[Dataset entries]
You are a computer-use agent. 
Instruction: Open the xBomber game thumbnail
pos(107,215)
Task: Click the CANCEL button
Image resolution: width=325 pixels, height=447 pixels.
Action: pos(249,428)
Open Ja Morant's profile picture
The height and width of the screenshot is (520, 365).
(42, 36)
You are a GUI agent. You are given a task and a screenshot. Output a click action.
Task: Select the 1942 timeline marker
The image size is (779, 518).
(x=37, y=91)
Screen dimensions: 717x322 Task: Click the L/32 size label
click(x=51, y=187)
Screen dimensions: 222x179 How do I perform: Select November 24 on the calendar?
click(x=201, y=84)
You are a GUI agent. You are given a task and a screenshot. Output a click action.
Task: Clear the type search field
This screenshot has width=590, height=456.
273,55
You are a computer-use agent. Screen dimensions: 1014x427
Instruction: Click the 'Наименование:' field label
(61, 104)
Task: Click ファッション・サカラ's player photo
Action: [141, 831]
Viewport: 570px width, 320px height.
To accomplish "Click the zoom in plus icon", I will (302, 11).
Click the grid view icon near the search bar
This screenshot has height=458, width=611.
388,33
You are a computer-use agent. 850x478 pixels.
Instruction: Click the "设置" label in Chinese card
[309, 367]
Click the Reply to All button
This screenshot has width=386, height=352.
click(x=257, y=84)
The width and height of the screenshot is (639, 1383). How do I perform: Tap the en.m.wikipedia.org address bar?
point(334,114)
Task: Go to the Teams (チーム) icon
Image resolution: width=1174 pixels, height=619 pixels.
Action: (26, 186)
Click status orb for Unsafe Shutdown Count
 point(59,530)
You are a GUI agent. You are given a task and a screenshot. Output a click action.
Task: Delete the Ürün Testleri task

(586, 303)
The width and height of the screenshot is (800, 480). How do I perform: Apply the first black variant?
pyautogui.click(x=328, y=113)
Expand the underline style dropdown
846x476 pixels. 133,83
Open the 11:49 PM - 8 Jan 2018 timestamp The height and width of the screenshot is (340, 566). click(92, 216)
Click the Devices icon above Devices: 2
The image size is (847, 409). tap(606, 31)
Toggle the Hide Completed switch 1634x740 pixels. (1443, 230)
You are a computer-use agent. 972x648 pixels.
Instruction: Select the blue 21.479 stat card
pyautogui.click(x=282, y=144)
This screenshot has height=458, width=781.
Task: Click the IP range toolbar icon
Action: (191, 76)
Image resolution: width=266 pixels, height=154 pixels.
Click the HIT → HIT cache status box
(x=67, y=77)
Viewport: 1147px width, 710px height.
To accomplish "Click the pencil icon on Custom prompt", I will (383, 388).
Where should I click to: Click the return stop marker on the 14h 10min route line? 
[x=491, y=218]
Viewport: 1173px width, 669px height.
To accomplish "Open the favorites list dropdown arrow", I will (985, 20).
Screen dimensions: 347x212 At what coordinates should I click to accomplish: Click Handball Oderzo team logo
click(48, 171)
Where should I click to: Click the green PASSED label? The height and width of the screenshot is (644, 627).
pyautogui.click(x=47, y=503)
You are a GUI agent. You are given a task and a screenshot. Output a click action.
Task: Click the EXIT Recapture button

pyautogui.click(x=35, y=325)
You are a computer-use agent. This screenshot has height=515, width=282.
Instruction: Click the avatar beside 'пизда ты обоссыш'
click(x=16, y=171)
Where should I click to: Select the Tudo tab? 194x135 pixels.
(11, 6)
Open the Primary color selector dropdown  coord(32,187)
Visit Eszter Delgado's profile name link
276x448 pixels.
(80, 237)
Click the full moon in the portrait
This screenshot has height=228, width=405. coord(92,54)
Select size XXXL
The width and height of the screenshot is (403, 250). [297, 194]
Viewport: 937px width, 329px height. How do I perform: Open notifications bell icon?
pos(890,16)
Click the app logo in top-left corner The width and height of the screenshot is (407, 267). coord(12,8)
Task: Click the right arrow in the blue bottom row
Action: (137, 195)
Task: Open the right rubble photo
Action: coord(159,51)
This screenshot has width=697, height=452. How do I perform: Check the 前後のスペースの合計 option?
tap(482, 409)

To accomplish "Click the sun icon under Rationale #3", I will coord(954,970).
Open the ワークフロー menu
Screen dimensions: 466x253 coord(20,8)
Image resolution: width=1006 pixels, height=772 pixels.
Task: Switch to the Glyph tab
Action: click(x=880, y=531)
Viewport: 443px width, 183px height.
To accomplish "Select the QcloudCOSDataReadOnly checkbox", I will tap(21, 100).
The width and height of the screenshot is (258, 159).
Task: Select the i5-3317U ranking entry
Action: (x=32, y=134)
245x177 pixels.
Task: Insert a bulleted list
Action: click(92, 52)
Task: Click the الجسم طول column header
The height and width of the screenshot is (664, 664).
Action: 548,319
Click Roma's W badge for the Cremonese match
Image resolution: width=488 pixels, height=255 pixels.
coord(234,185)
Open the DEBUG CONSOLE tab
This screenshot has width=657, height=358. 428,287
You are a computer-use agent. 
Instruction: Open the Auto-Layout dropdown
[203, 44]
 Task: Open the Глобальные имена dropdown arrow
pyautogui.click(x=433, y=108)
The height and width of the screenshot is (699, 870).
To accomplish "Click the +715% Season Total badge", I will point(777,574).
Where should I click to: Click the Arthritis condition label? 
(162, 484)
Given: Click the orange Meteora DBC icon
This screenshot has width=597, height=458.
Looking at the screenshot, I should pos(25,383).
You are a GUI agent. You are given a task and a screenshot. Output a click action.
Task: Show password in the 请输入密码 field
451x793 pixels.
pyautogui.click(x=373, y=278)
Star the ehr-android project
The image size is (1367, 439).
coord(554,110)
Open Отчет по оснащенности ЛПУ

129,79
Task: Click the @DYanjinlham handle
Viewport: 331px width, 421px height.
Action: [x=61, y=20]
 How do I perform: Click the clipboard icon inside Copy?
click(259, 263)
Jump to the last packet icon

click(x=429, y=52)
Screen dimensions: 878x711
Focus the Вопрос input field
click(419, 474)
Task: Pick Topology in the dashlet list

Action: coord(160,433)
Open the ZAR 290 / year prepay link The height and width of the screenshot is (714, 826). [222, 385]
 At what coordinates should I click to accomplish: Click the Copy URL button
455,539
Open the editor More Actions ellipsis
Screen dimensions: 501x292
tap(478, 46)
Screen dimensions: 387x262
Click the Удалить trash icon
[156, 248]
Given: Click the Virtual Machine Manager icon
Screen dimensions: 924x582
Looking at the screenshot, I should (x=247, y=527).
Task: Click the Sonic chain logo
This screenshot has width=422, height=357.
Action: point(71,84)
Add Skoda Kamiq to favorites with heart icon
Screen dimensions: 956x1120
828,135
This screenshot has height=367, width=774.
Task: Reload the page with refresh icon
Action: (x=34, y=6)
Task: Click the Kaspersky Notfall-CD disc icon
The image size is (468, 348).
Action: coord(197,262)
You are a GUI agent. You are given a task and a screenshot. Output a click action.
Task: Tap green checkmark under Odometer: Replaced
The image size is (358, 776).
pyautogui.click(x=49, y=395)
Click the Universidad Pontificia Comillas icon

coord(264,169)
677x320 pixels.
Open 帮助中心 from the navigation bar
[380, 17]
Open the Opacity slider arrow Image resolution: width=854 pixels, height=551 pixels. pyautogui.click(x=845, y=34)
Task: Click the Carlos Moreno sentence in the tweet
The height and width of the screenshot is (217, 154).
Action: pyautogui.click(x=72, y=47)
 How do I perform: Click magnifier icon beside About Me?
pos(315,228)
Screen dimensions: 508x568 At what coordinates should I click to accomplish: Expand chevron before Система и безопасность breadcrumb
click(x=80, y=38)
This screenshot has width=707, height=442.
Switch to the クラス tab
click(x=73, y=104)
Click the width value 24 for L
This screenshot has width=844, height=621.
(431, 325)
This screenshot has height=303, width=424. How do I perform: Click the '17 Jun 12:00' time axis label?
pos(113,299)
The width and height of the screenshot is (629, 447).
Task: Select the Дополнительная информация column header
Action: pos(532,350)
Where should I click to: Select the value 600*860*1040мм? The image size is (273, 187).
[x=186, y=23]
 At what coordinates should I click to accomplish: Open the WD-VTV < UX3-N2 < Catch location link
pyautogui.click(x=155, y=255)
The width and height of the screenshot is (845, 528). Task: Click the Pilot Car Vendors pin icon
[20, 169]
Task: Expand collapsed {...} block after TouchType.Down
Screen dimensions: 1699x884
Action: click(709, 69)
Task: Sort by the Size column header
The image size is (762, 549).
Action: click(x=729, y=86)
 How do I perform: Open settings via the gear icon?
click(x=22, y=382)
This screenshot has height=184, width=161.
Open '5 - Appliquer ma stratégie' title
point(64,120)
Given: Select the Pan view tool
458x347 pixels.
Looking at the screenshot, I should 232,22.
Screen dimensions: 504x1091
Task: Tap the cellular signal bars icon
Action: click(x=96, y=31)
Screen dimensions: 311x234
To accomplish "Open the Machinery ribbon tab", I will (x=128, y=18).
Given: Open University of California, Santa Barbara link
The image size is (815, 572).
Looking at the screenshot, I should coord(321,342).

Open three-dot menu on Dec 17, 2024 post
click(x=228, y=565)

*Problem description*
Gather each line in these records that contains the string "search".

*Solution below*
Task: Clear the type search field
Click the grid view icon near the search bar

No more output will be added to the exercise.